Minturno is a city and comune in the southern Lazio, Italy, situated on the north west bank of the Garigliano (known in antiquity as the Liris), with a suburb on the opposite bank about  from its mouth, at the point where the Via Appia crossed it by the bridge called Pons Tiretius.

It has a station on the Rome-Naples main railway line.

History

The nearby sanctuary of Marica with an Italic tuff temple was built about 500 BC.

Ancient Minturnae was one of the three towns of the Ausones which made war against Rome in 314 BC, in the Second Samnite War, the other two being Ausona (modern Sessa Aurunca) and Vescia. It became a Roman settlement as a fort (Castrum Minturnae) in about 296 BC. The early town grew around the square fort with polygonal stone walls on the side of the river and on the contemporary via Appia as a military road. In the 3rd c. BC the town expanded with new tufa walls with towers. 

In 88 BC Gaius Marius hid himself in the marshes of Minturnae in his flight from Sulla.

The city was radically transformed when it became a colonia under Augustus when the urban tract of the via Appia was enhanced with porticos, temples to Augustus and Julius Caesar were built and the theatre was rebuilt.

The city was further expanded under Hadrian with thermal baths, the macellum, nymphaeum and aqueduct. 

It was destroyed by the Langobards in 590.

* * *

STATED GOAL. Continue the text about Minturno from the point where it stops.

* * *

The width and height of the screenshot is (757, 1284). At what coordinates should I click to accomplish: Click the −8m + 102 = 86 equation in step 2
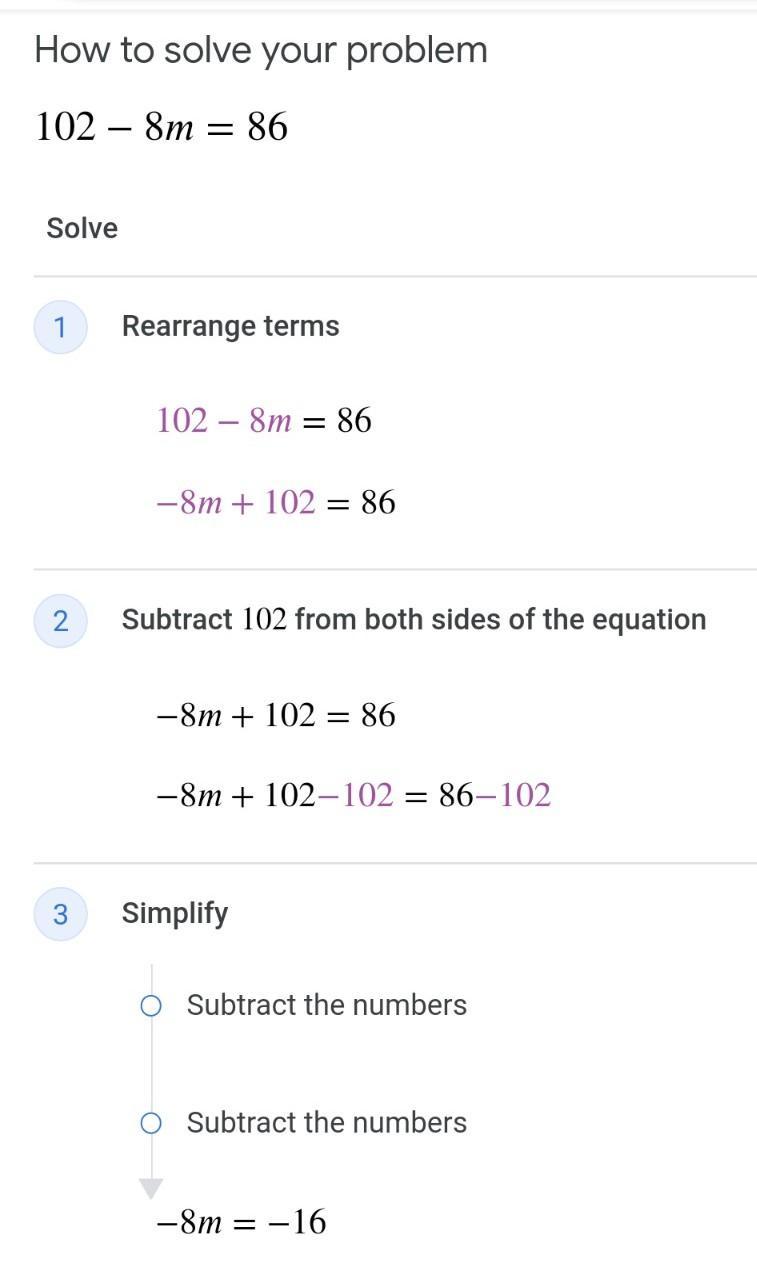[x=276, y=715]
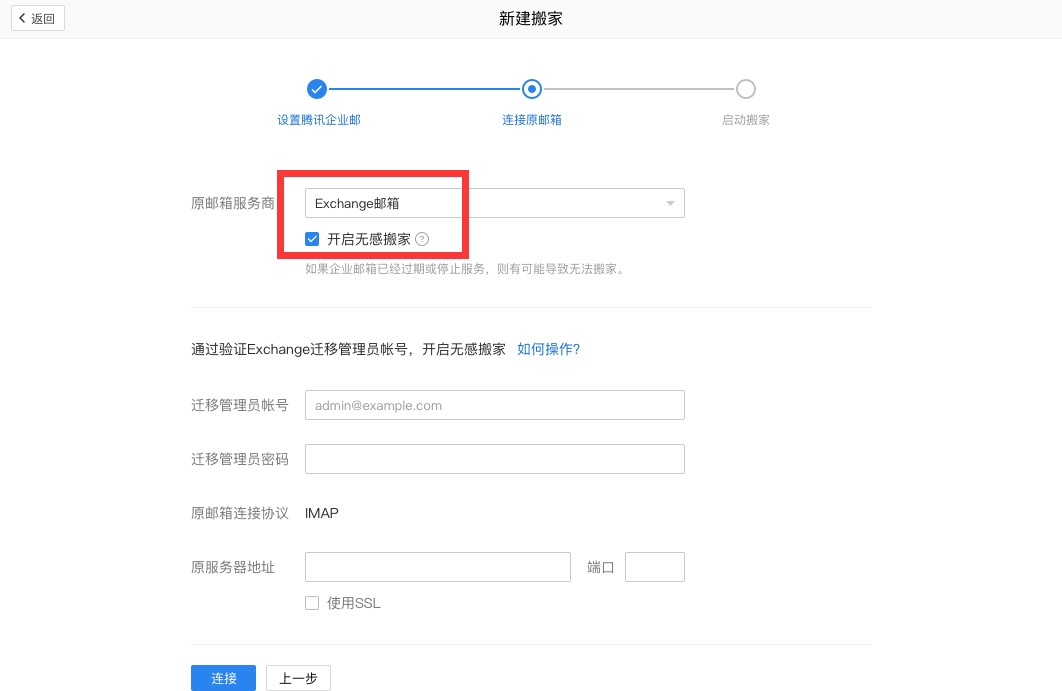Select the 设置腾讯企业邮 step label
Viewport: 1062px width, 691px height.
coord(319,120)
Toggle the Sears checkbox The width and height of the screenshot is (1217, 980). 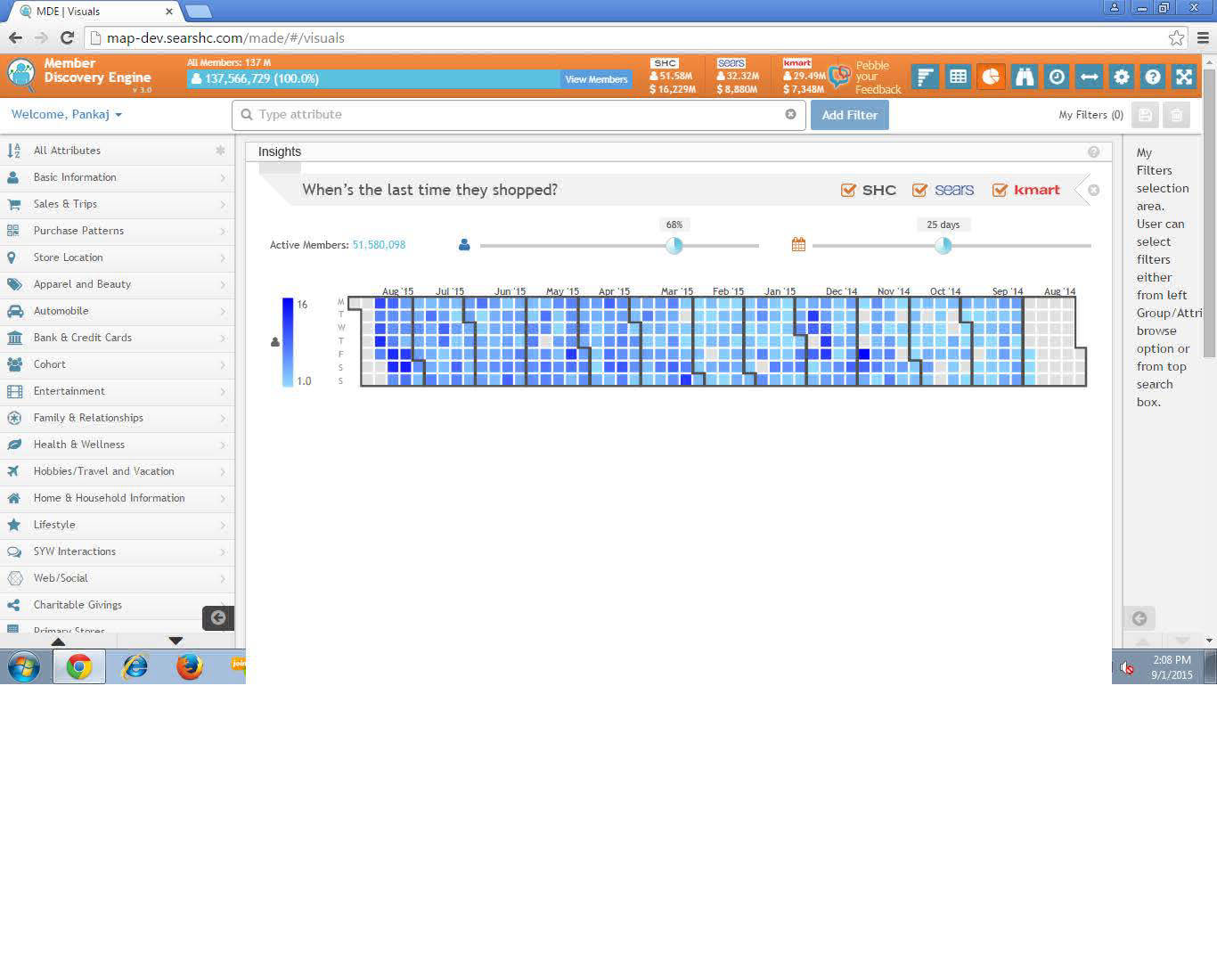pyautogui.click(x=919, y=190)
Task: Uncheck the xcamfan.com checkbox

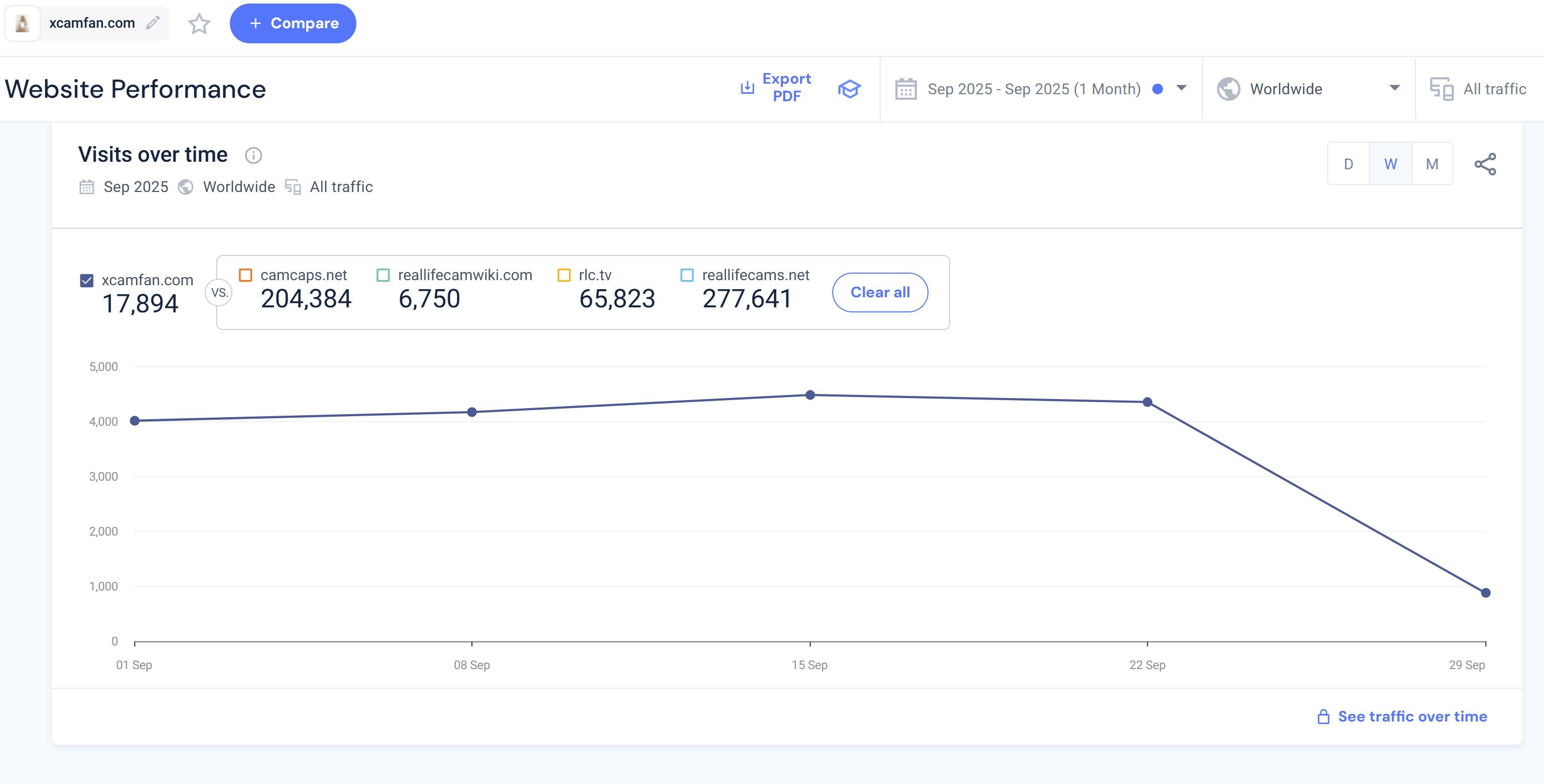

* * *

RESULT.
The city was probably also destroyed in 883 by the Saracens, who in the following years held the surrounding plain. Its low site was increasingly abandoned by the population in favour of that of the modern town of Minturno (known as Traetto or Traietto, from Latin Traiectum, until the 19th century),  above sea-level.

The Saracens were ousted by the Catholic league after the Battle of Garigliano (915), and Minturnae passed to Gaeta. Two years later, however, it was again ravaged, this time by the Magyars. In 1058 it was partly acquired by the Abbey of Montecassino, but soon after was conquered by the Normans.

In the 13th century it went to Richard V dell'Aquila, duke of Gaeta. Subsequently, it was a Caetani possession, and later assigned by Charles VIII of France to his general Prospero Colonna. It was a Carafa fief until 1806, and was integrated in the newly formed Kingdom of Italy on 30 October 1861.

Minturno was part of the Gustav Line during  World War II, and suffered heavy bombing.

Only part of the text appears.